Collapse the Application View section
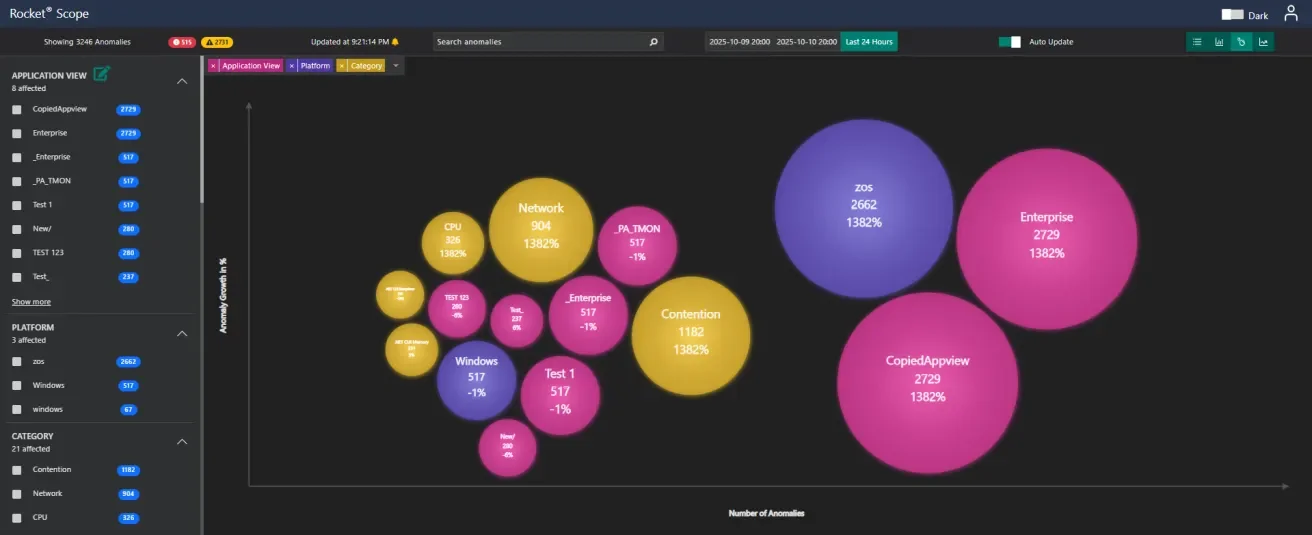 181,81
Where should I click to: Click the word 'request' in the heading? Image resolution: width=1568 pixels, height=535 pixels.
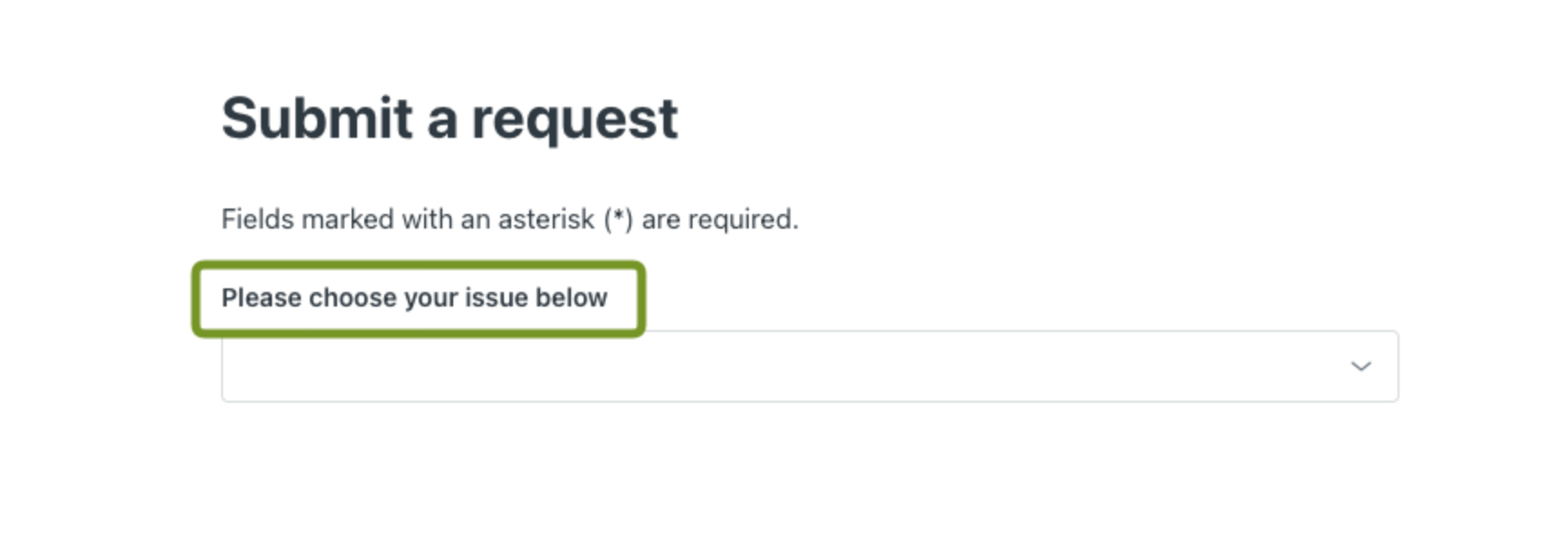coord(574,119)
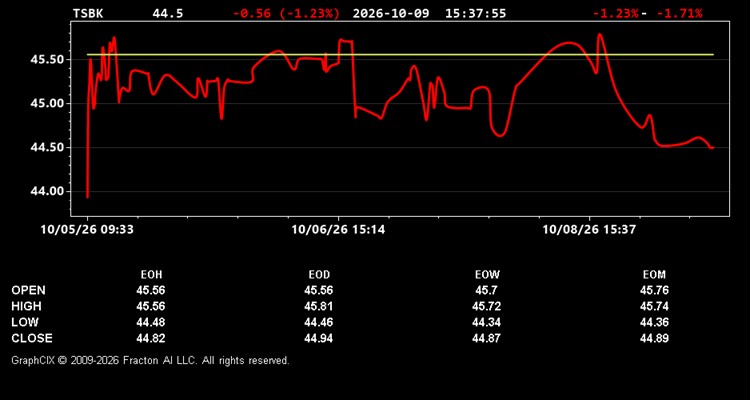750x400 pixels.
Task: Click the 10/05/26 09:33 axis label
Action: pos(87,230)
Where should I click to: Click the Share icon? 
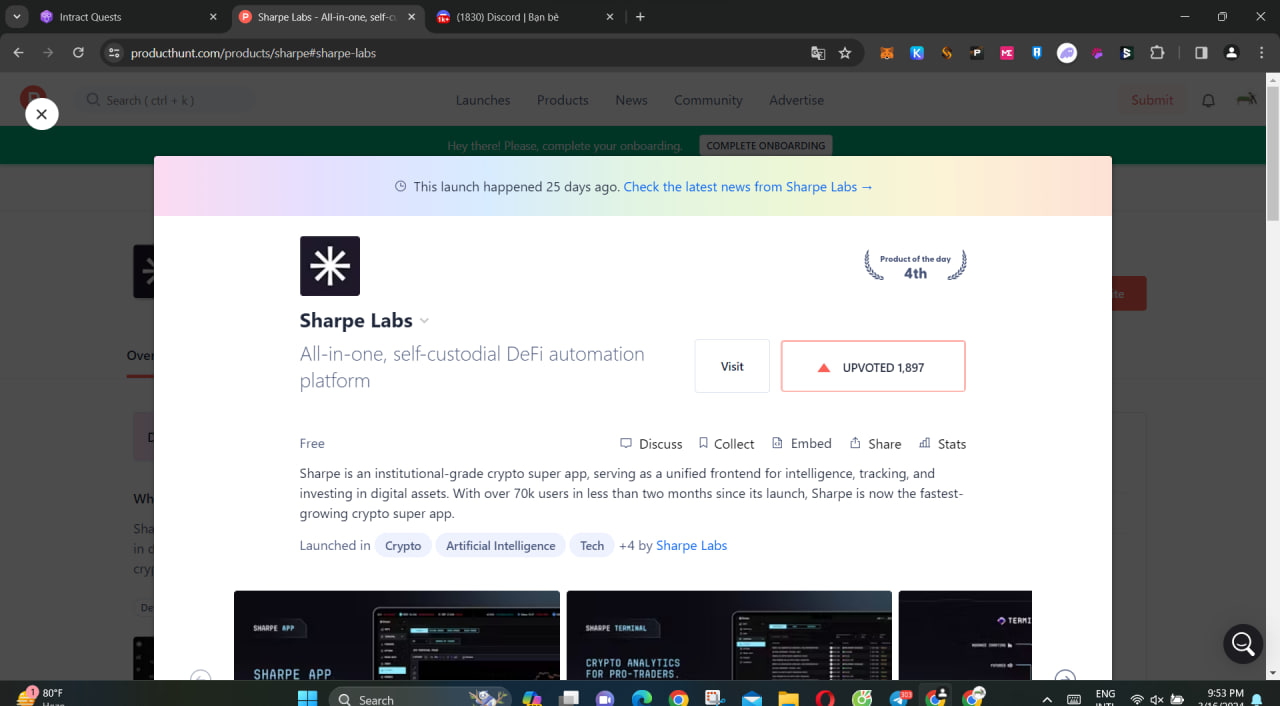coord(855,443)
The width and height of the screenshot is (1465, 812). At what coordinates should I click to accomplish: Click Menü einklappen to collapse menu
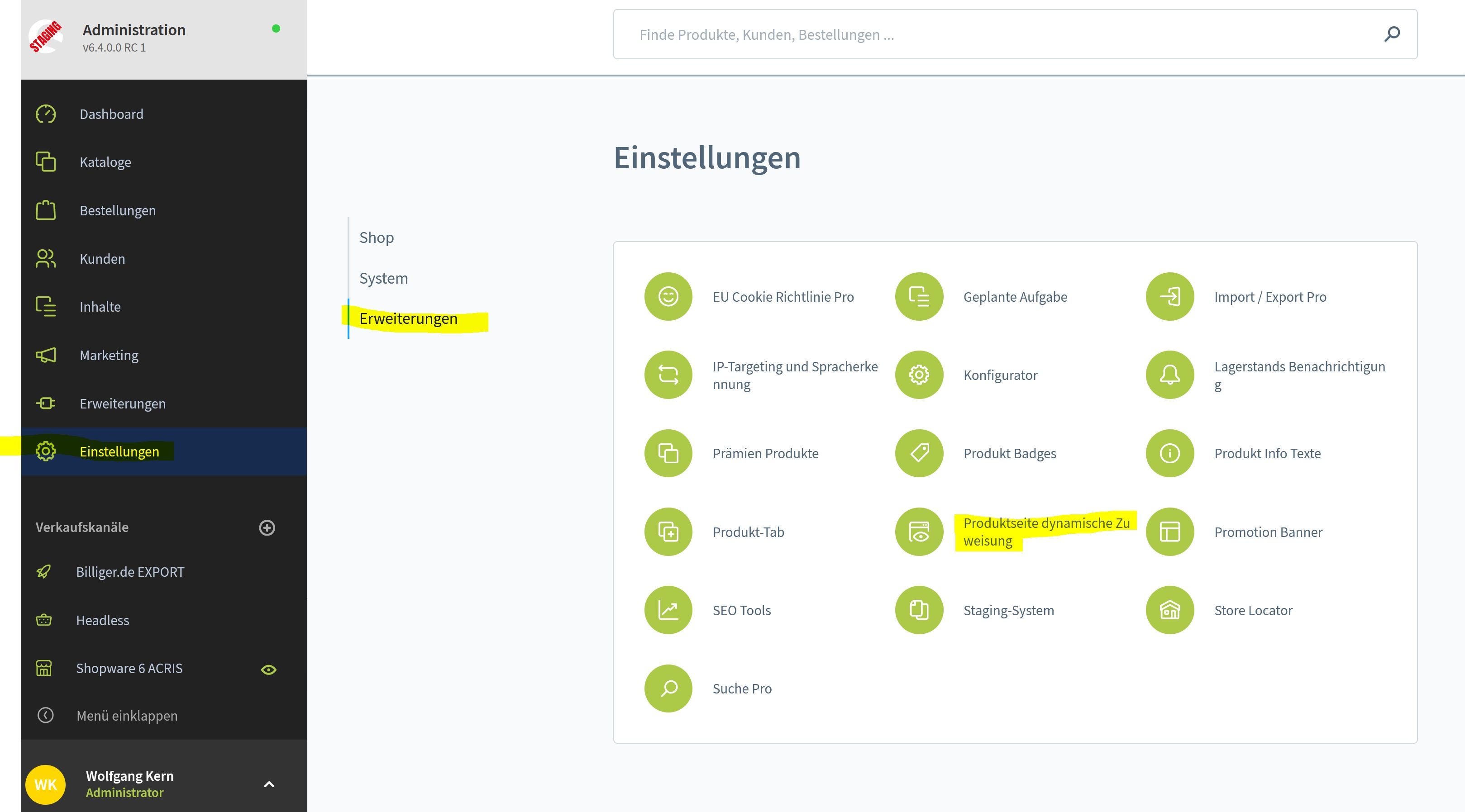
══════════════════════════════
### The task
Restate the listing word for word, pictures omitted.

### Answer box
Collapse the Application View section
 181,81
Where should I click to: Click the word 'request' in the heading? Image resolution: width=1568 pixels, height=535 pixels.
coord(574,119)
750x400 pixels.
Task: Click the 10/05/26 09:33 axis label
Action: pos(87,230)
Where should I click to: Click the Share icon? 
coord(855,443)
The width and height of the screenshot is (1465, 812). At what coordinates should I click to accomplish: Click Menü einklappen to collapse menu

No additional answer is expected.